Please repeat the records below exactly, but only from the line that contains "Image resolution: width=1528" onward, ending with the last line.

[[ Entries supplied, beginning ]]

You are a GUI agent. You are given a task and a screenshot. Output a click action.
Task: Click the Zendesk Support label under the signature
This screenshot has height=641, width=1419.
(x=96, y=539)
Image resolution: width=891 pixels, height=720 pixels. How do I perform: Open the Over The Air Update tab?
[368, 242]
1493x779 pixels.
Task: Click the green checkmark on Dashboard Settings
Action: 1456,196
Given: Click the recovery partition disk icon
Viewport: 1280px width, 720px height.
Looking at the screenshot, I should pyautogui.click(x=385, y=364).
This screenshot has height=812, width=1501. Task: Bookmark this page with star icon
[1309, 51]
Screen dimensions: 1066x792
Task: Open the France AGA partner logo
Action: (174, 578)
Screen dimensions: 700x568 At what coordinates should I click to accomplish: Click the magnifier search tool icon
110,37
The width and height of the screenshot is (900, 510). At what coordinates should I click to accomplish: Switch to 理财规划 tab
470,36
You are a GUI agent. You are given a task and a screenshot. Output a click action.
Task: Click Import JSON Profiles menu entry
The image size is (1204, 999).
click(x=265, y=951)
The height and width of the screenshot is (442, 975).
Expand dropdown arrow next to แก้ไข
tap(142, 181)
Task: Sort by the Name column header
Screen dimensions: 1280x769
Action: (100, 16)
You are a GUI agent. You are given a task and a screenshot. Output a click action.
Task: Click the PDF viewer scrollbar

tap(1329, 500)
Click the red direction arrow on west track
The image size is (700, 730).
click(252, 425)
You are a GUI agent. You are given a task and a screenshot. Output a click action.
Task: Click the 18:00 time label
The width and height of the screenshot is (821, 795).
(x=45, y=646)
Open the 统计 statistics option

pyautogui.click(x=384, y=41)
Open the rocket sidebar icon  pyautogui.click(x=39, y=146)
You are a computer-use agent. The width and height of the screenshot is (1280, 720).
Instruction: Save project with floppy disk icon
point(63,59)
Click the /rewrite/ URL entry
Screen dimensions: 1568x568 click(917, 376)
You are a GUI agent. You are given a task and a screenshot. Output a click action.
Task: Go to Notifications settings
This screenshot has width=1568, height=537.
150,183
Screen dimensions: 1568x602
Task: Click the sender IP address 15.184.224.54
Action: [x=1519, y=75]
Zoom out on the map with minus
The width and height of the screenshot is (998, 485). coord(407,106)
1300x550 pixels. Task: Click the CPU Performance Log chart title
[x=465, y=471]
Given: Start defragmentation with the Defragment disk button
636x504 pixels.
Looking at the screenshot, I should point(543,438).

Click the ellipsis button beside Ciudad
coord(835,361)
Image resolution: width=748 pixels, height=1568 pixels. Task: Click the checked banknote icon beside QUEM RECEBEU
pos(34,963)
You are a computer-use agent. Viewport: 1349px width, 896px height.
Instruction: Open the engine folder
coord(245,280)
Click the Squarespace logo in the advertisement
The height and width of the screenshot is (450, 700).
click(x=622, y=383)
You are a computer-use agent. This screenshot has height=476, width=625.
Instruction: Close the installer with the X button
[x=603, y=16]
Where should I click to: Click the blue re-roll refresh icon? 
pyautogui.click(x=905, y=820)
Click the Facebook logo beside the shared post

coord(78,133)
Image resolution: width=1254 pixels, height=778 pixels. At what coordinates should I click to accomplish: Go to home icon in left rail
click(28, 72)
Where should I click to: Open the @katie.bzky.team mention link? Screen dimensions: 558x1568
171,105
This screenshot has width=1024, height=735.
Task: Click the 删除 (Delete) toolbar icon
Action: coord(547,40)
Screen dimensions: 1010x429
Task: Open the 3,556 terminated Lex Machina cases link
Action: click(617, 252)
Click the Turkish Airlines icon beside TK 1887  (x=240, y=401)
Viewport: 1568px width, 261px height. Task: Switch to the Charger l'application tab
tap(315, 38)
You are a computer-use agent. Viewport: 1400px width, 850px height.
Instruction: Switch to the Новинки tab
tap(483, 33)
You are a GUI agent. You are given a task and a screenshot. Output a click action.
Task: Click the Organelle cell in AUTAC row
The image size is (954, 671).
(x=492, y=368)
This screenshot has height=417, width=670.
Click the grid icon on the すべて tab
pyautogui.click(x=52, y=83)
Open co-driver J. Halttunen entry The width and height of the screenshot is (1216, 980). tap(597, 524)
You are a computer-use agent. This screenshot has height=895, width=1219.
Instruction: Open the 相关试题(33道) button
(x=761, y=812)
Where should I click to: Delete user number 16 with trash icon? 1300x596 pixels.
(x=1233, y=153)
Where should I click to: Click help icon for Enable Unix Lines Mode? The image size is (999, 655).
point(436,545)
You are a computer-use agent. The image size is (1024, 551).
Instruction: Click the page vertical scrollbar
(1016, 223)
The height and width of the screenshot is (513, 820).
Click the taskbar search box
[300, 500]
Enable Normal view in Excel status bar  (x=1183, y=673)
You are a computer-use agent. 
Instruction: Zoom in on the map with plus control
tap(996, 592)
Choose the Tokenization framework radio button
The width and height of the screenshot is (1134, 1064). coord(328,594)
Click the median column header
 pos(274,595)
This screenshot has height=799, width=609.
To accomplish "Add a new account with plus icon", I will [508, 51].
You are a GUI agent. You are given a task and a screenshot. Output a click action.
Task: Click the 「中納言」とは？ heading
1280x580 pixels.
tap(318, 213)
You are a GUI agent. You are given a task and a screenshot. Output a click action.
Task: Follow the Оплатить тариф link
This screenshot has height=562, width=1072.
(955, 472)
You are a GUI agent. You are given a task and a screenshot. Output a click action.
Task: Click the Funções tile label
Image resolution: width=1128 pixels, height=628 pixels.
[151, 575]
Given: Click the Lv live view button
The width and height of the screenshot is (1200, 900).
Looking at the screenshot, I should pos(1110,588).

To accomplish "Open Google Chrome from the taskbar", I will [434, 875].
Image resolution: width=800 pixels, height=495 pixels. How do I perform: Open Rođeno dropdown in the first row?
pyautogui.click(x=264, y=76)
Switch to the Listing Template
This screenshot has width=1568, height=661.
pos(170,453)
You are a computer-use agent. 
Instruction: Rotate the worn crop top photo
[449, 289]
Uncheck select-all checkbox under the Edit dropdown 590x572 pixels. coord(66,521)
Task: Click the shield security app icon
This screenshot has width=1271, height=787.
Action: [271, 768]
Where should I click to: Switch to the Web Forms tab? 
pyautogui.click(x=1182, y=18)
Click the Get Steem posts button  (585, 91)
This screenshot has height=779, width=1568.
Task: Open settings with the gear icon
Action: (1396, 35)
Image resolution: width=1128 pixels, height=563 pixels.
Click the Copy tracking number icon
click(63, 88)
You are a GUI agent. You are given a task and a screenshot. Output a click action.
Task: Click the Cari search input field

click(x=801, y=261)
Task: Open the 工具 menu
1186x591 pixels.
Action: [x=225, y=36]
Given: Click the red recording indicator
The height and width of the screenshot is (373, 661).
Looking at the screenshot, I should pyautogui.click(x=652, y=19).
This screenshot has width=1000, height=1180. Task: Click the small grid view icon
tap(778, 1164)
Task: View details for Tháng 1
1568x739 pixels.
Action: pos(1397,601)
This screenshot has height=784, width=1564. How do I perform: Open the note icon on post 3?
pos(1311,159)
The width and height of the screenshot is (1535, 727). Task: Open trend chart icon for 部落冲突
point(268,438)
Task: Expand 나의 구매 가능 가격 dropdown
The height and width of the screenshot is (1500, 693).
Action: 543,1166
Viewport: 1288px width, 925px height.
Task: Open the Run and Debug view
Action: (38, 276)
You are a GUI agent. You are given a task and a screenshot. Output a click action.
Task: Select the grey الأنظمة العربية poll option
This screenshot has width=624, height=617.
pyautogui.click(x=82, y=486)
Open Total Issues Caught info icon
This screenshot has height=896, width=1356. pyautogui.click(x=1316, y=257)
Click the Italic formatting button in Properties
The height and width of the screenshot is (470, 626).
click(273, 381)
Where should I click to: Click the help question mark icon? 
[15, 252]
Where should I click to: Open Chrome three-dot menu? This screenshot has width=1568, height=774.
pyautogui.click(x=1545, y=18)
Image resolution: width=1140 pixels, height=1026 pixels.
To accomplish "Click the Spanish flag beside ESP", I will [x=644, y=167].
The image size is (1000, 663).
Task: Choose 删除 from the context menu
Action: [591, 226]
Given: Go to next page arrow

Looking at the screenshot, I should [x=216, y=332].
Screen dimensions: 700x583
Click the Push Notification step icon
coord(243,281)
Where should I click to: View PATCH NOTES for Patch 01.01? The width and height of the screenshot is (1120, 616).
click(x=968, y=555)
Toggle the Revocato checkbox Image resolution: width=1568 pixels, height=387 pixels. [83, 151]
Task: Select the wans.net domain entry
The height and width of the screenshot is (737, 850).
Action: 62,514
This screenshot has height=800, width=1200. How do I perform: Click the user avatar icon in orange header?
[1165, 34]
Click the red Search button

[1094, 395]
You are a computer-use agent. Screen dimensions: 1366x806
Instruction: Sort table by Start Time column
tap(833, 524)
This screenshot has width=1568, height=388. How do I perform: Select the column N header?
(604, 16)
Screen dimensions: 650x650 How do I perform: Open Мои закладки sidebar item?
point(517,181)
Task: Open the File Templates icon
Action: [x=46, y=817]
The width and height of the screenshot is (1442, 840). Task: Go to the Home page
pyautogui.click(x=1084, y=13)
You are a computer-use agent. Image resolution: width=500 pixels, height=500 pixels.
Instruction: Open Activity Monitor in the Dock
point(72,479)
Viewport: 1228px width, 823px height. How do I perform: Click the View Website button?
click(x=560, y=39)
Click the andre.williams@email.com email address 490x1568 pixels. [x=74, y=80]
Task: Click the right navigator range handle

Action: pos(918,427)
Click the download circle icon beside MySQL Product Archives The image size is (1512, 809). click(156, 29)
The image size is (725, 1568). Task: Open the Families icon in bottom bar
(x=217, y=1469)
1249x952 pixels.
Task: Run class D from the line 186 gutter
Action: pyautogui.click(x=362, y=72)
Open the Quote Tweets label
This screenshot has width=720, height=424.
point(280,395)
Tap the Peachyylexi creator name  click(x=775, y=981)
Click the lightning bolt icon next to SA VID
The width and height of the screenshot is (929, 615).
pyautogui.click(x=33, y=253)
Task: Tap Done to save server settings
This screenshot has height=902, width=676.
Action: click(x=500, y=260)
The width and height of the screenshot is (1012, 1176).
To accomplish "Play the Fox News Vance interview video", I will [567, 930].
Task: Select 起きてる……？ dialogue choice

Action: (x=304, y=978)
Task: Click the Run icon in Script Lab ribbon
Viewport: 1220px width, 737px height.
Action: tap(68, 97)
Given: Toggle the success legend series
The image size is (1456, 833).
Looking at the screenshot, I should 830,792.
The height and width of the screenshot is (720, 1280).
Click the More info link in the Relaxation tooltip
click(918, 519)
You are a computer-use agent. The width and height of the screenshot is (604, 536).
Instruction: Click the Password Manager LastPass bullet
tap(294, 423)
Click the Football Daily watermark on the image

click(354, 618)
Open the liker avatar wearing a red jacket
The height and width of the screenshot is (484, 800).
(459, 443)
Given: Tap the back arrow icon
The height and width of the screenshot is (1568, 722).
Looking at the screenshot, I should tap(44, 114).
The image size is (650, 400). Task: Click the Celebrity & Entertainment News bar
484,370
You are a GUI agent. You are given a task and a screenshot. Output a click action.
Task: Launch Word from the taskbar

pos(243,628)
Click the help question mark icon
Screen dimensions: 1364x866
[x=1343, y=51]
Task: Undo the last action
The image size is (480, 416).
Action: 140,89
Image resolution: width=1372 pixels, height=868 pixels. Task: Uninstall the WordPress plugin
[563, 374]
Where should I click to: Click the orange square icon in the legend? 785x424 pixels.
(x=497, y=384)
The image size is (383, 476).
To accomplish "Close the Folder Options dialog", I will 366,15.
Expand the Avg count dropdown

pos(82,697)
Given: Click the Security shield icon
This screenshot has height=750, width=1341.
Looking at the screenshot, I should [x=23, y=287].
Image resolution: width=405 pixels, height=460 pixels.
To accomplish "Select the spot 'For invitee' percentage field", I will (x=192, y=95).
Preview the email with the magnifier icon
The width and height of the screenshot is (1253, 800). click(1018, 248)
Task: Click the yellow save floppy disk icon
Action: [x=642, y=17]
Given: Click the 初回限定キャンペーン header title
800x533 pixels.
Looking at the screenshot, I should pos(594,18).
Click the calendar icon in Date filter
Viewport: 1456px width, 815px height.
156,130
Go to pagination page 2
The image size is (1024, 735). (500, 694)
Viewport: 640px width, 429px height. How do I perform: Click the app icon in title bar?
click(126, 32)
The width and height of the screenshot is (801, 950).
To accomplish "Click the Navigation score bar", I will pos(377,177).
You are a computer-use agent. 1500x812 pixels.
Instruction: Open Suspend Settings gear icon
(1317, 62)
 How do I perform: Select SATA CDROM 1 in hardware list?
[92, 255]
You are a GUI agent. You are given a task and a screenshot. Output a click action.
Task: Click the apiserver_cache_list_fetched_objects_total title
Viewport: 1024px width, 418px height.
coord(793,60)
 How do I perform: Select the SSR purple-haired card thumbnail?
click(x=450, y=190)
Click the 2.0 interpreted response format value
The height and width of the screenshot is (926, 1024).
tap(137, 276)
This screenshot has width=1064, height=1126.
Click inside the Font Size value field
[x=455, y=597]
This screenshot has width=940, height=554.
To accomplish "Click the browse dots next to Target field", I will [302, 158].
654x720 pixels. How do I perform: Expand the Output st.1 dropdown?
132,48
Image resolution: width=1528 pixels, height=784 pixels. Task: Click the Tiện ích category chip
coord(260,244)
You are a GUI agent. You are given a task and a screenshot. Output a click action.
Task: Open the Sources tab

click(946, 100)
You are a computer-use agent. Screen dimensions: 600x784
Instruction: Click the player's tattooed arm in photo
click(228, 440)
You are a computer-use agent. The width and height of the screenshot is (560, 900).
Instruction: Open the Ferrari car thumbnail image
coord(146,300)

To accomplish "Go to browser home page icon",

[[ Entries supplied, end ]]

• **Your response**:
Image resolution: width=1528 pixels, height=784 pixels. Task: Click the Tiện ích category chip
coord(260,244)
You are a GUI agent. You are given a task and a screenshot. Output a click action.
Task: Open the Sources tab

click(946, 100)
You are a computer-use agent. Screen dimensions: 600x784
Instruction: Click the player's tattooed arm in photo
click(228, 440)
You are a computer-use agent. The width and height of the screenshot is (560, 900).
Instruction: Open the Ferrari car thumbnail image
coord(146,300)

To accomplish "Go to browser home page icon",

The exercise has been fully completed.